Aside from all the fabulous fashions and celebrity co-signs, however, the real reason for Griff taking home the Rising Star Award was the music, which has been celebrated for its sideways, lo-fi take on pop and heartfelt lyrics-and of which she has plenty more in store. Her upcoming mixtape, One Foot In Front Of The Other, which releases in June, she describes as containing her most personal music yet, with all of the songs being self-produced and written in Griff’s bedroom. The title itself is something of a reflection of the strange circumstances of Griff’s ascent to popularity-a whirlwind year, but ironically, one spent largely within the four walls of her own home. “I learned how to walk a tightrope for the artwork, because I think that was important for visualizing that feeling of cautiously stepping forward, and feeling very vulnerable at any point,” she explains. “You could fall, but all you can really do is put one foot in front of the other.”



The artwork for Griff’s upcoming mixtape, One Foot In Front Of The Other.

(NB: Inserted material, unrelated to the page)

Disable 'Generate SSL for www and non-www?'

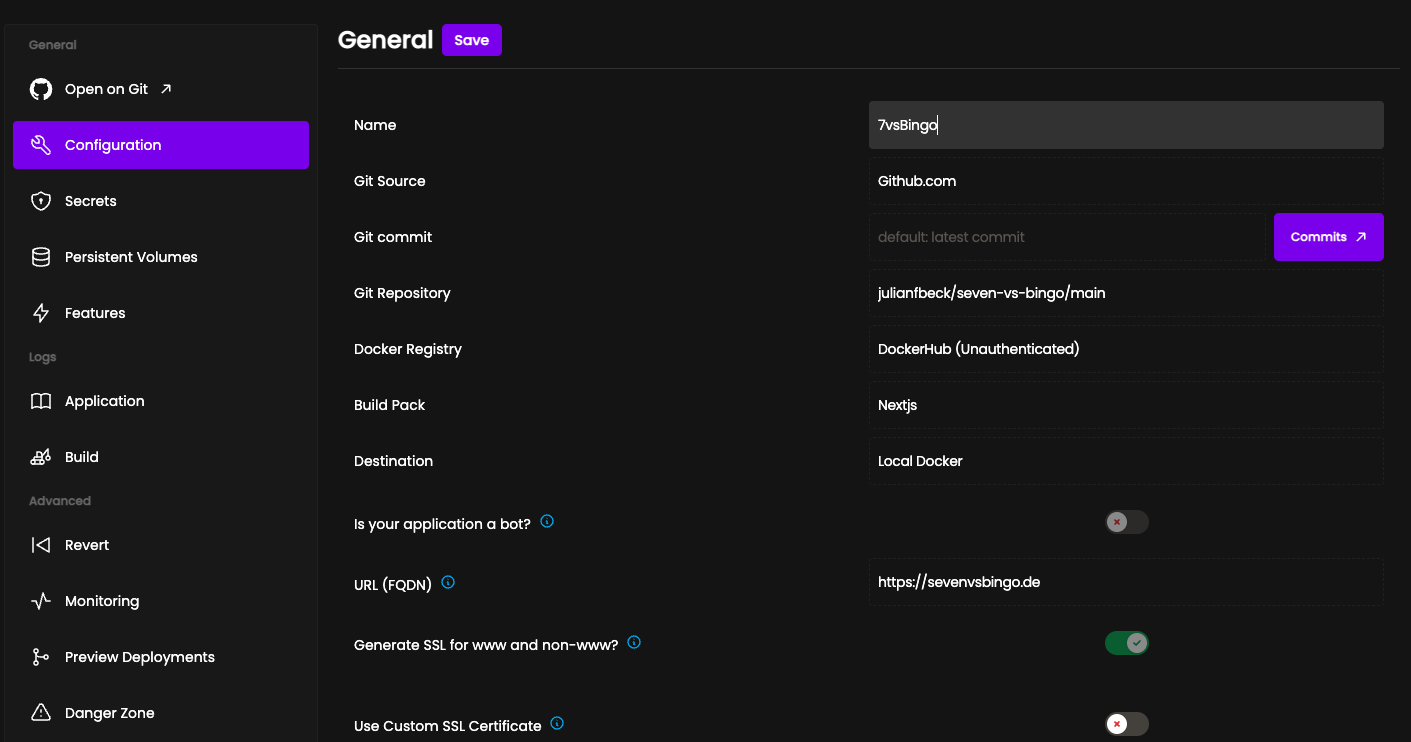(x=1126, y=643)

Still, it’s her ability to channel the DIY spirit of her music through style that makes her doubly exciting, even if it was partly born out of frustrations around the expense of hiring a stylist when she was first starting out. “I had always really liked fashion,” she says. “I would read BoF and watch panels on SHOWstudio and stuff, and learned a lot about London designers particularly, so I did textiles at A-Level which taught me the basics of making a garment.”

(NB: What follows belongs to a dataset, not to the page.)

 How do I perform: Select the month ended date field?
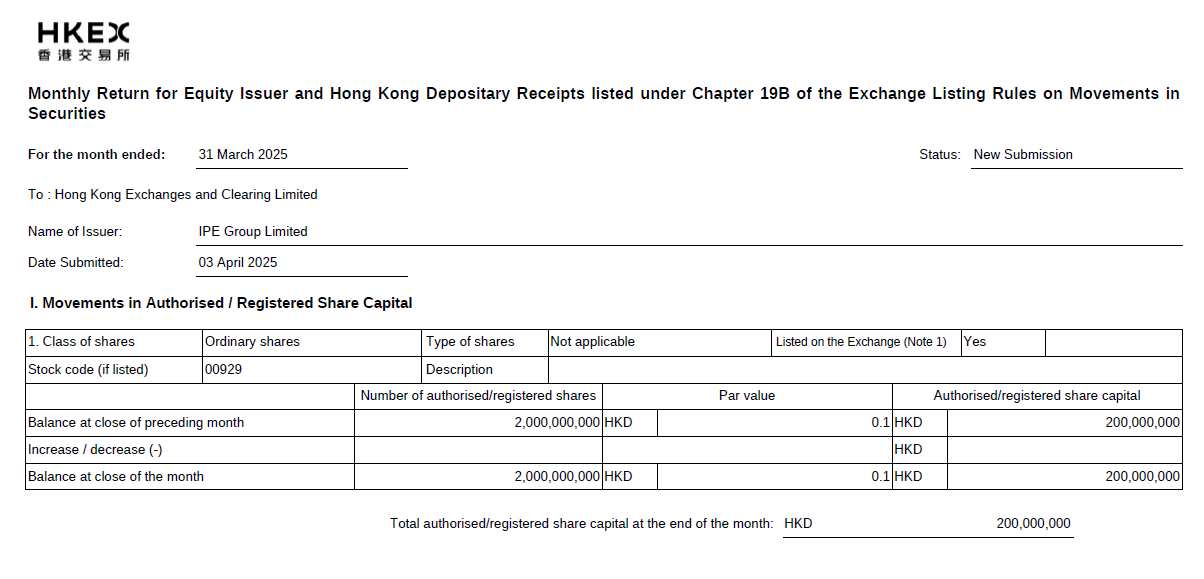coord(301,155)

“Then when I signed a record deal and we started doing photo shoots, I found how much it costs to use a stylist, so I started bringing along bits that I’d made to photoshoots and saying, ‘If you want to use them, they’re here.’ I kept doing that and people kind of loved the idea that I was the girl who makes all her own clothes. Although it also started to be this precedent where I shot myself in the foot a little, as everyone would look at everything I wore and be like, did you make that?” Griff adds, with a laugh.



It’s clear that what makes Griff stand out is not just her palpable confidence, but also a fierce spirit of independence, whether that means crafting her own looks to find the perfect fit for her latest music video, or her signature ponytail which features her hair crafted into sculptural baubles. (Griff notes that this partly came about after reading horror stories about hairstylists inexperienced with Afro hair; safer, she decided, to bring her own hairpieces.)

“I think I’m very used to being different,” Griff concludes. “I grew up in a very white middle-class area, and obviously I’m not that. My whole life I felt like I was sticking out like a sore thumb, and I think eventually I’ve found comfort in that. My worst nightmare now would be to release music and put out visuals and be styled in a way that feels like conveyor belt pop or anything else we know and see all the time. Honestly, it's one of my worst fears. So I think that kind of fear is what drove me to be so involved in the creative. It might not always work, but I think it's just good to experiment and try and have that as your intention, you know?”